My favorite part of research has always been perusing old photographs. For some reason it makes me feel like I know those people so much better than when I look at a birth record. So I started to wonder, could I actually tell anything about these ancestors I’d never met, just from their faces?



Actually, recent scientific research suggests that we might be able to glean some real information about our family from seeing only photos of faces. From a recent article published in Psychology Today, I learned that there are many ways in which we judge a book by its cover, so to speak.  And sometimes these judgments can be accurate. Check out the full article here.

Humans make nap judgments as a result of a strong survival instinct. For example, clear skin represents health, so you’re more likely to be attracted to a mate who has pristine skin, so that your children will not inherit any genetic diseases. What else can we tell from a face?

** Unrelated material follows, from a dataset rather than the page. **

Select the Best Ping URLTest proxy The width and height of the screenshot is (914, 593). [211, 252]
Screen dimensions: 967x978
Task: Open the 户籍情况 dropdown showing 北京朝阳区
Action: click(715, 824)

Some assessments require less scientific research. If you see someone who has many stress lines around their mouth or on their forehead, for example, it’s not a huge leap to guess that the individual saw some hardship in life. Similarly, if you see strong laugh lines in your grandmother’s face, you can infer that she was a joyful person.


A freed slave, Bill Homer – Age 87


Something else you might be able to gather from a photograph is how other people initially perceived your ancestors. Due to the “halo-effect,” attractive people are usually rated higher in other positive traits, such as intelligence, agreeableness and gregariousness. This is a classic nature vs. nurture question, are attractive people more social because society dotes upon them? Or are attractive people genetically pre-disposed to exhibit other positive traits? In reality, it’s probably a combination of both. However, it’s important to remember that this is only the initial judgment of an ancestor, before people got to know them. Of course, after you meet someone, many things affect your perception of him or her, such as personality, behavior, etc.

Hormones such as testosterone and estrogen also manifest themselves in faces. Men with more testosterone have stronger jawbones, slightly smaller eyes and hollowed cheekbones. Higher levels of testosterone can indicate more aggression or dominance, but also leadership qualities. Male CEO’s of the top Fortune 500 companies have a higher tendency to display facial features that are characteristic of higher levels of testosterone.  Women with higher levels of estrogen have smooth skin, small chins and plump lips. More estrogen can indicate a predisposition towards nurturing, and high social status (being popular amongst their peers).

One interesting historical  note involves the practicalities of early photography. Before the early twentieth century, people having their picture taken needed to remain still for long periods of time. These subjects were told not to smile, to just relax their faces so they could maintain that pose. When you are that relaxed, lines (whether due to laughter or stress) may not be as prominent or may disappear altogether. And without smiling, it can be difficult to get an insight into that aspect of someone’s personality.

What’s in a face? Apparently quite a bit.  Maybe those old photographs can give you some context on an ancestor’s occupation, financial status or demeanor. However, take all of this with a grain of salt. These snap judgments can come back to bite us if it’s all we base our opinions on. If your great grandfather has a strong jawline in your photographs, does that mean he was aggressive or a natural-born leader? Not decisively. Just like everything else in genealogy research, it’s the culmination of a lot of different sources that allow us to discover the truth about our ancestors.


Pincott, Jena. “What’s in a Face.”  Psychology Today December 2012, 12 December 2012.